> **WHAT IS BEING ASKED**
Recast the rows below as a numbered list, one line per item, leaving out any blank lines.

++++ EXTRACTED ENTRIES

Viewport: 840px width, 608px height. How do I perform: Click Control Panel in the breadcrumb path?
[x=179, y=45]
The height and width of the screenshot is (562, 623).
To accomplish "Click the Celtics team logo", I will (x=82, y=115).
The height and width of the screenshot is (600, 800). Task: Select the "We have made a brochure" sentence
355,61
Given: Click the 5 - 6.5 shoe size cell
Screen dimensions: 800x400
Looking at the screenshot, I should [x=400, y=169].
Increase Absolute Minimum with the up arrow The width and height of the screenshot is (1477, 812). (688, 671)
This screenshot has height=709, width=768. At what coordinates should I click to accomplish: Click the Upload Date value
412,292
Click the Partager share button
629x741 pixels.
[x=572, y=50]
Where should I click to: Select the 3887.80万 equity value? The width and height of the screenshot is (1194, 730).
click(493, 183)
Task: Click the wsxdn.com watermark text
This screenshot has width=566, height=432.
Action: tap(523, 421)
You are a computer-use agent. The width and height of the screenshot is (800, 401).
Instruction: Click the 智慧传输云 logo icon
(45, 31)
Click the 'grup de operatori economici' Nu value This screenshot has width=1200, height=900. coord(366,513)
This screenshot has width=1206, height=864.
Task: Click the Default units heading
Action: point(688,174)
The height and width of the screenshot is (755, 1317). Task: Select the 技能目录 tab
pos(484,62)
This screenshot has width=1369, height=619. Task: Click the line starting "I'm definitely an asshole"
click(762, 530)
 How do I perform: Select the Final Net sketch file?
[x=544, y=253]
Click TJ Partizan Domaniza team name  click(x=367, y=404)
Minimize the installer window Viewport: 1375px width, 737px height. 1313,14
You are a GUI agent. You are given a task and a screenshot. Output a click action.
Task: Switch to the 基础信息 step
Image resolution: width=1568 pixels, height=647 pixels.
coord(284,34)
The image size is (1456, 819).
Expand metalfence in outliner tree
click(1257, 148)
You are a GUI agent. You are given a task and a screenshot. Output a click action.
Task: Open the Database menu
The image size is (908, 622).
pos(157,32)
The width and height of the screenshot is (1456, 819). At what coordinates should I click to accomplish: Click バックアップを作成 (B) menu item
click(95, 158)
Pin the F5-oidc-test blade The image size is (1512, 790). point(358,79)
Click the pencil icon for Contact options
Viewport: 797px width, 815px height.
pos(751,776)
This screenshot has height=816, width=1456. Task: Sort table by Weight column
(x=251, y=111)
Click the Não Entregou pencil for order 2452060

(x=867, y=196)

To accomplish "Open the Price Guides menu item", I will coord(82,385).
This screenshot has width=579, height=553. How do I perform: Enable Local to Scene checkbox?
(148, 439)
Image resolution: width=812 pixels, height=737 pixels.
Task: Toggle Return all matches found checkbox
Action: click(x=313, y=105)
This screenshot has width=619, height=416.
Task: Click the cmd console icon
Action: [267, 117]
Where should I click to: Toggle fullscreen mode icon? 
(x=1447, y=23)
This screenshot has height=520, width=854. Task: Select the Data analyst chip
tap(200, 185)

++++++++

> **EXERCISE RESPONSE**
1. Viewport: 840px width, 608px height. How do I perform: Click Control Panel in the breadcrumb path?
2. [x=179, y=45]
3. The height and width of the screenshot is (562, 623).
4. To accomplish "Click the Celtics team logo", I will (x=82, y=115).
5. The height and width of the screenshot is (600, 800). Task: Select the "We have made a brochure" sentence
6. 355,61
7. Given: Click the 5 - 6.5 shoe size cell
8. Screen dimensions: 800x400
9. Looking at the screenshot, I should [x=400, y=169].
10. Increase Absolute Minimum with the up arrow The width and height of the screenshot is (1477, 812). (688, 671)
11. This screenshot has height=709, width=768. At what coordinates should I click to accomplish: Click the Upload Date value
12. 412,292
13. Click the Partager share button
14. 629x741 pixels.
15. [x=572, y=50]
16. Where should I click to: Select the 3887.80万 equity value? The width and height of the screenshot is (1194, 730).
17. click(493, 183)
18. Task: Click the wsxdn.com watermark text
19. This screenshot has width=566, height=432.
20. Action: tap(523, 421)
21. You are a computer-use agent. The width and height of the screenshot is (800, 401).
22. Instruction: Click the 智慧传输云 logo icon
23. (45, 31)
24. Click the 'grup de operatori economici' Nu value This screenshot has width=1200, height=900. coord(366,513)
25. This screenshot has width=1206, height=864.
26. Task: Click the Default units heading
27. Action: point(688,174)
28. The height and width of the screenshot is (755, 1317). Task: Select the 技能目录 tab
29. pos(484,62)
30. This screenshot has width=1369, height=619. Task: Click the line starting "I'm definitely an asshole"
31. click(762, 530)
32.  How do I perform: Select the Final Net sketch file?
33. [x=544, y=253]
34. Click TJ Partizan Domaniza team name  click(x=367, y=404)
35. Minimize the installer window Viewport: 1375px width, 737px height. 1313,14
36. You are a GUI agent. You are given a task and a screenshot. Output a click action.
37. Task: Switch to the 基础信息 step
38. Image resolution: width=1568 pixels, height=647 pixels.
39. coord(284,34)
40. The image size is (1456, 819).
41. Expand metalfence in outliner tree
42. click(1257, 148)
43. You are a GUI agent. You are given a task and a screenshot. Output a click action.
44. Task: Open the Database menu
45. The image size is (908, 622).
46. pos(157,32)
47. The width and height of the screenshot is (1456, 819). At what coordinates should I click to accomplish: Click バックアップを作成 (B) menu item
48. click(95, 158)
49. Pin the F5-oidc-test blade The image size is (1512, 790). point(358,79)
50. Click the pencil icon for Contact options
51. Viewport: 797px width, 815px height.
52. pos(751,776)
53. This screenshot has height=816, width=1456. Task: Sort table by Weight column
54. (x=251, y=111)
55. Click the Não Entregou pencil for order 2452060
56. (x=867, y=196)
57. To accomplish "Open the Price Guides menu item", I will coord(82,385).
58. This screenshot has width=579, height=553. How do I perform: Enable Local to Scene checkbox?
59. (148, 439)
60. Image resolution: width=812 pixels, height=737 pixels.
61. Task: Toggle Return all matches found checkbox
62. Action: click(x=313, y=105)
63. This screenshot has width=619, height=416.
64. Task: Click the cmd console icon
65. Action: [267, 117]
66. Where should I click to: Toggle fullscreen mode icon? 
67. (x=1447, y=23)
68. This screenshot has height=520, width=854. Task: Select the Data analyst chip
69. tap(200, 185)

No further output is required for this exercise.